- _WHAT THE EXERCISE ASKS_
Could you copy, character for character, the part of the items that opens with the line containing "Where should I click to: Open" and closes with the last line of the items, including both of those lines?

— BEGIN EXTRACTED INFORMATION —

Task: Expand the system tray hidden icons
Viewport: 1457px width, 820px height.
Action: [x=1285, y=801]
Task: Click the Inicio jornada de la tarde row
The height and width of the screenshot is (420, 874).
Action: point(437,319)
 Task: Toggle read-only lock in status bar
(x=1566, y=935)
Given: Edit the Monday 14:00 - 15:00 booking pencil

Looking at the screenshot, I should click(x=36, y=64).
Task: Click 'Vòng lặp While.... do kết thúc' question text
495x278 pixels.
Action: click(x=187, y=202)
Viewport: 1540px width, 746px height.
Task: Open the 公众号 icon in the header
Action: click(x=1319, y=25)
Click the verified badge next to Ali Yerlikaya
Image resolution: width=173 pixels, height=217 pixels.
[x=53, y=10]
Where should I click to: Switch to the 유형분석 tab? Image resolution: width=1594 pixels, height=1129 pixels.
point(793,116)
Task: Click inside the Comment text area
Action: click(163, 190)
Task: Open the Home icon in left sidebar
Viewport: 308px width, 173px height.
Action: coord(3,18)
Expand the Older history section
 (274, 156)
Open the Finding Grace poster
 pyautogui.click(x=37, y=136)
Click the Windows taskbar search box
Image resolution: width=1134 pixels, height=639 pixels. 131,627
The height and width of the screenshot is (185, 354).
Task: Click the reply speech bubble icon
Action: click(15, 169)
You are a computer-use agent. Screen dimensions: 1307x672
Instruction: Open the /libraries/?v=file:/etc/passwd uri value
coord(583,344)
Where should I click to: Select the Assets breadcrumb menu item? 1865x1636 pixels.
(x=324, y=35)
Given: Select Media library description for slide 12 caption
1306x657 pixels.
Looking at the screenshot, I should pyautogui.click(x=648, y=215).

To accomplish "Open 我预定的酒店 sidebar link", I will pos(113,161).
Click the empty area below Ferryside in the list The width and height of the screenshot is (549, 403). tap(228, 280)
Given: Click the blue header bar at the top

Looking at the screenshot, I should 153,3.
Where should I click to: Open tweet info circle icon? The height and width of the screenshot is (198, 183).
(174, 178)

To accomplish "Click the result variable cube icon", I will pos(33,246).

— END EXTRACTED INFORMATION —

- _RESPONSE_
Where should I click to: Open tweet info circle icon? The height and width of the screenshot is (198, 183).
(174, 178)

To accomplish "Click the result variable cube icon", I will pos(33,246).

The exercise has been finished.